» What you have to do
Repeat verbatim, and only, the lines of the data below, beginning at the line that contains "Task: Open the" and stopping after the line that contains "Screen dimensions: 644x307".

** Opening Material shown block **

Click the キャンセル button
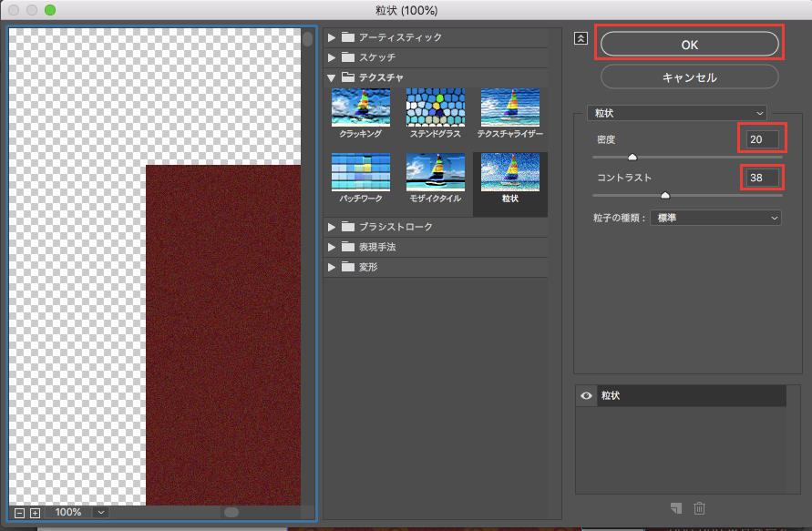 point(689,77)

** Closing Material shown block **
** Opening Material shown block **

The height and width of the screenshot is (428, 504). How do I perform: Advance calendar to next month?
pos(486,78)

** Closing Material shown block **
** Opening Material shown block **

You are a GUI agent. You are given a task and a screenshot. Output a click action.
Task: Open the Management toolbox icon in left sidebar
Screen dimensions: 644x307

** Closing Material shown block **

» Reply to the task
Task: Open the Management toolbox icon in left sidebar
Screen dimensions: 644x307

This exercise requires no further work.